Write the draft for them

Including a draft is the highest-leverage thing in the entire email, and most people skip it because it feels presumptuous. It is not. You are not putting words in their mouth — you are giving them a starting point they are free to change, and you are removing the blank-page problem entirely. Base the draft on something they actually said or a result you can see:

"Here's a starting point, but please change anything that doesn't sound like you:

'ProofShow cut our testimonial collection from a two-week chase to a single afternoon. We onboarded three clients last month and had social proof live before the kickoff calls.'"

Customers almost always lightly edit the draft and send it back, because editing is easy and writing is hard. A draft built around a numeric, quantified result is best of all — it gives you the most persuasive kind of testimonial while asking the customer for the least work. And if their reply praises something you no longer offer, our guide on what to do when a testimonial praises a removed or renamed feature covers editing it without losing the customer's voice.

Handle permission and attribution up front

Address the two things that make customers hesitate before they have to ask: where it will appear and how they will be credited. Say it plainly:

"We'd use it on our homepage with your name, title, and company logo — but if you'd prefer first name only or no logo, just say the word."

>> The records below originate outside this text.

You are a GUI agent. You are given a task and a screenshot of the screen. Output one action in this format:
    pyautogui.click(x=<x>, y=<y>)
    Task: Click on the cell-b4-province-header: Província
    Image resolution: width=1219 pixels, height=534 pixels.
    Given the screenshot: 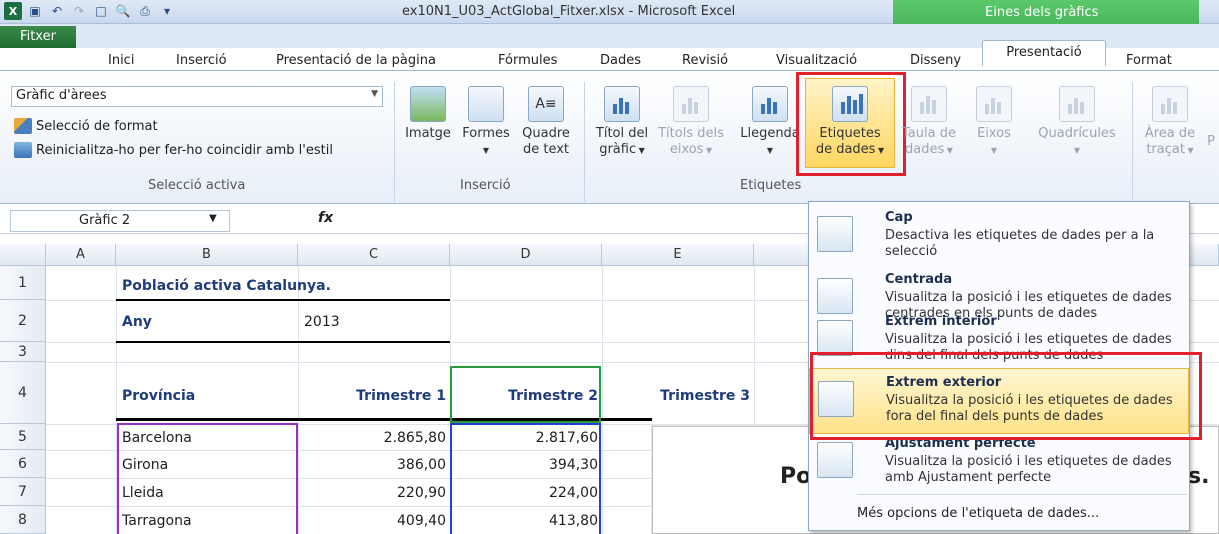 What is the action you would take?
    pyautogui.click(x=158, y=396)
    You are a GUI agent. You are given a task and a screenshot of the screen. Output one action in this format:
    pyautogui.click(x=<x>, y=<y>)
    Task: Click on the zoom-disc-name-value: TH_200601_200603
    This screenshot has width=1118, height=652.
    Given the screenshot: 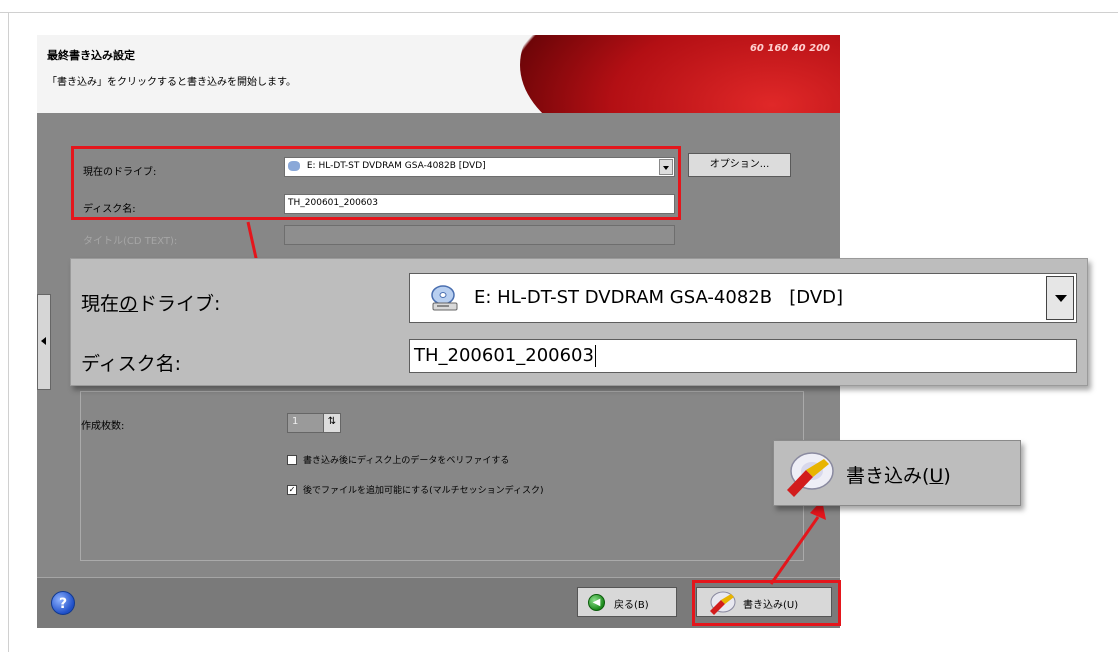 What is the action you would take?
    pyautogui.click(x=504, y=356)
    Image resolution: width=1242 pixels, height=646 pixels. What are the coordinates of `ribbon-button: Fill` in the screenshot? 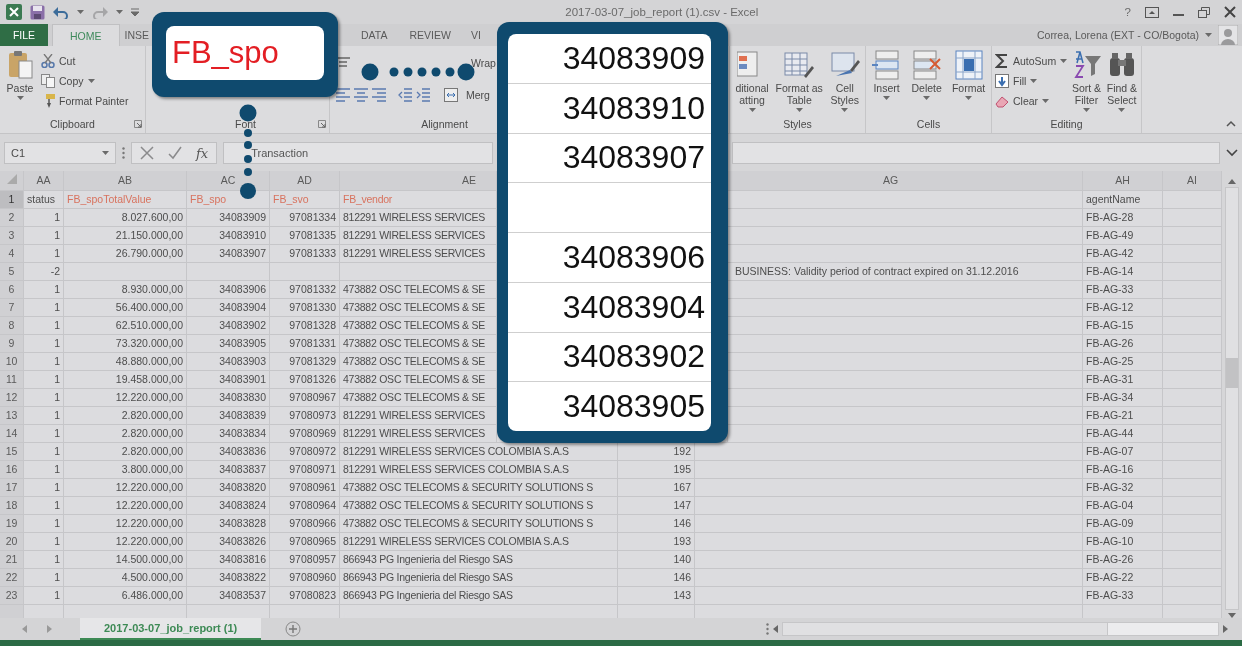 It's located at (1032, 81).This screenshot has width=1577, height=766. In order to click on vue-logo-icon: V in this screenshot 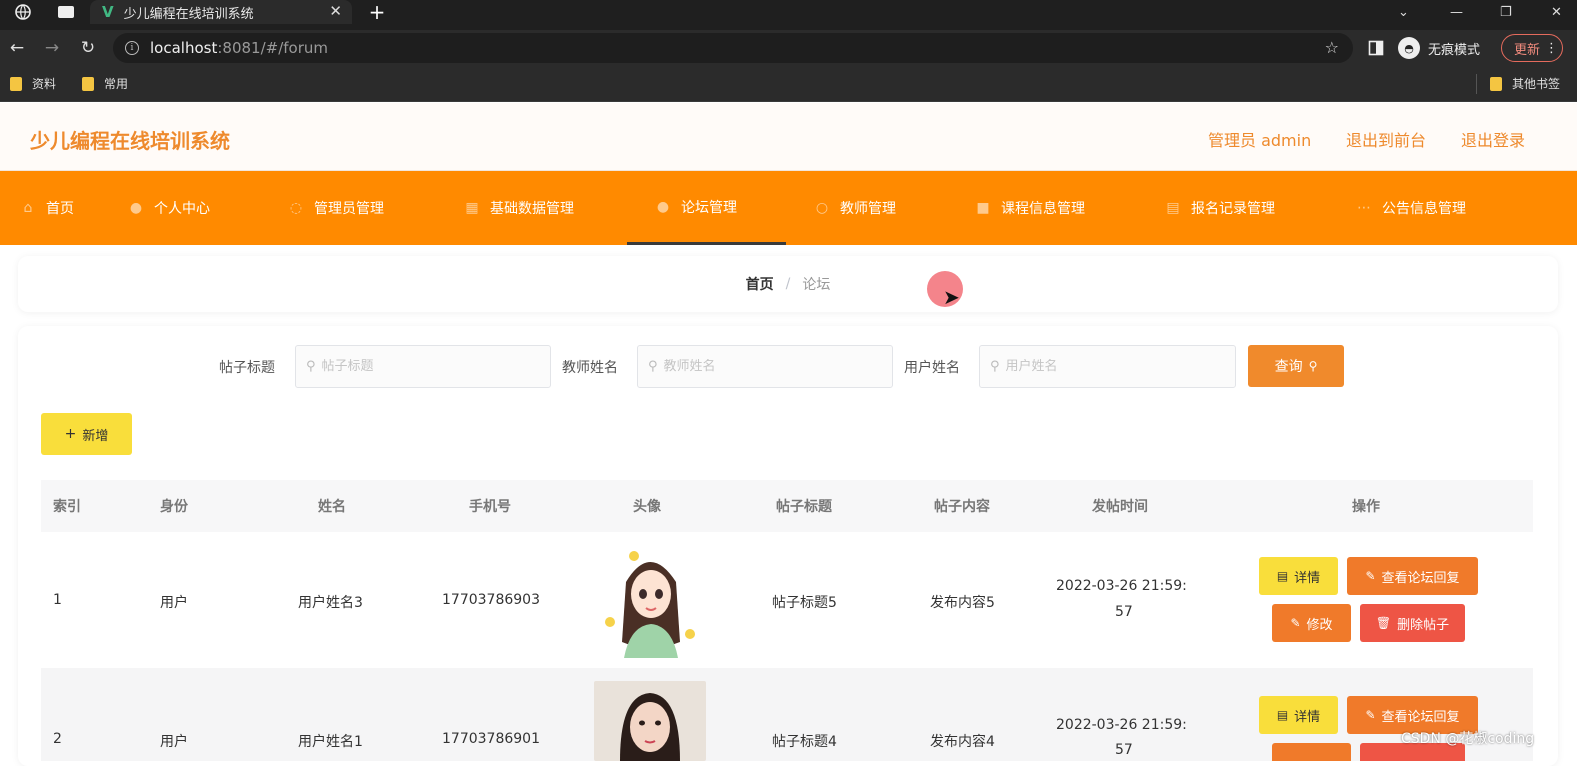, I will do `click(108, 12)`.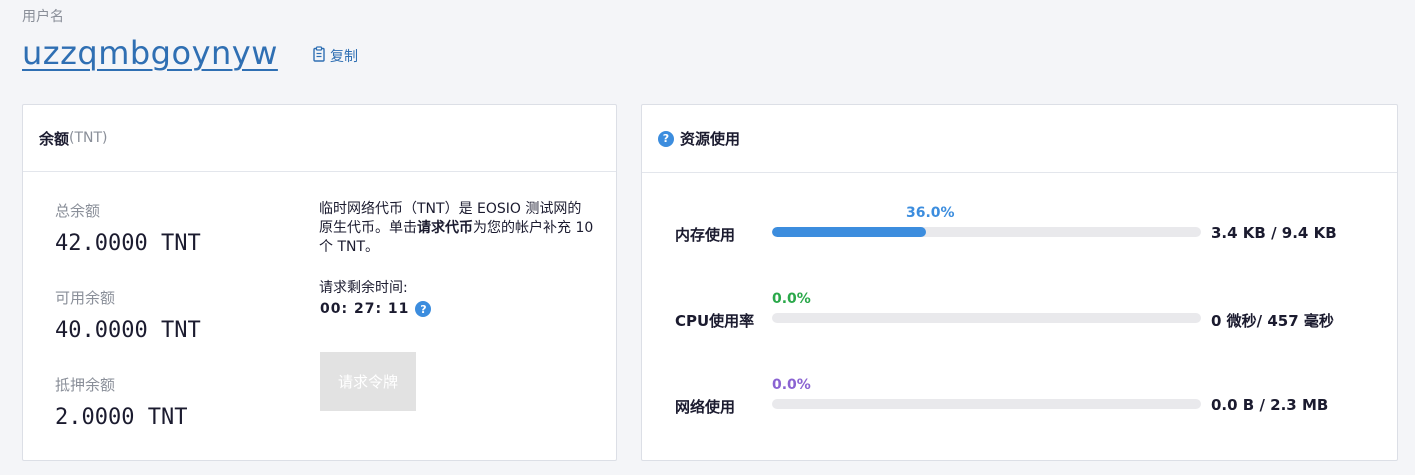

Naming the attribution options up front removes the friction of the customer wondering whether agreeing means exposing more than they want. Offering the lighter-touch option (first name only) signals you respect their boundaries, which paradoxically makes them more willing to give you the full attribution. If a customer can't use their name at all, that is a solvable problem, not a dead end.

Close with an easy yes and a soft deadline

End by shrinking the decision and adding gentle time pressure. Do not close with "let me know your thoughts" — that is another open loop. Close with a binary:

"If you're open to it, just reply 'looks good' or send back your edits, and I'll take it from there. Hoping to update the site by the end of next week — no pressure if the timing's bad."

A soft deadline ("end of next week") gives the email a reason to be answered now instead of filed away, while "no pressure if the timing's bad" keeps it from feeling like a demand. The reply you want — "looks good" or a quick edit — is one tap away.

The full template

Putting it together:

Subject: Quick favor — two-line quote?

Hi Jenna — I saw your team hit 500 published proofs last week, which is fantastic. Onboarding three new clients in a month is no small thing.

Would you be open to a two-sentence quote we could use on our site? I can even draft it based on what you've told me, so all you'd have to do is tweak and approve.

Here's a starting point — please change anything that doesn't sound like you:

"ProofShow cut our testimonial collection from a two-week chase to a single afternoon. We onboarded three clients last month and had social proof live before the kickoff calls."

We'd use it on our homepage with your name, title, and company logo — but first name only or no logo is totally fine if you'd prefer.

If you're open to it, just reply "looks good" or send back your edits, and I'll handle the rest. Hoping to update the site by the end of next week — no pressure if the timing's off.

Thanks either way, [Your name]

Why this version works

Every line is built to remove a reason to delay. The timing catches the customer when the value is fresh. The opening reminds them of the result before asking. The ask is scoped to thirty seconds of effort. The draft solves the blank page. The attribution note removes the hesitation about exposure. The close turns a writing project into a one-word reply. You are not asking the customer to do you a favor that costs them an afternoon — you are asking them to approve something you have already done. That is the difference between a request that gets ignored and one that gets a "looks good" the same day.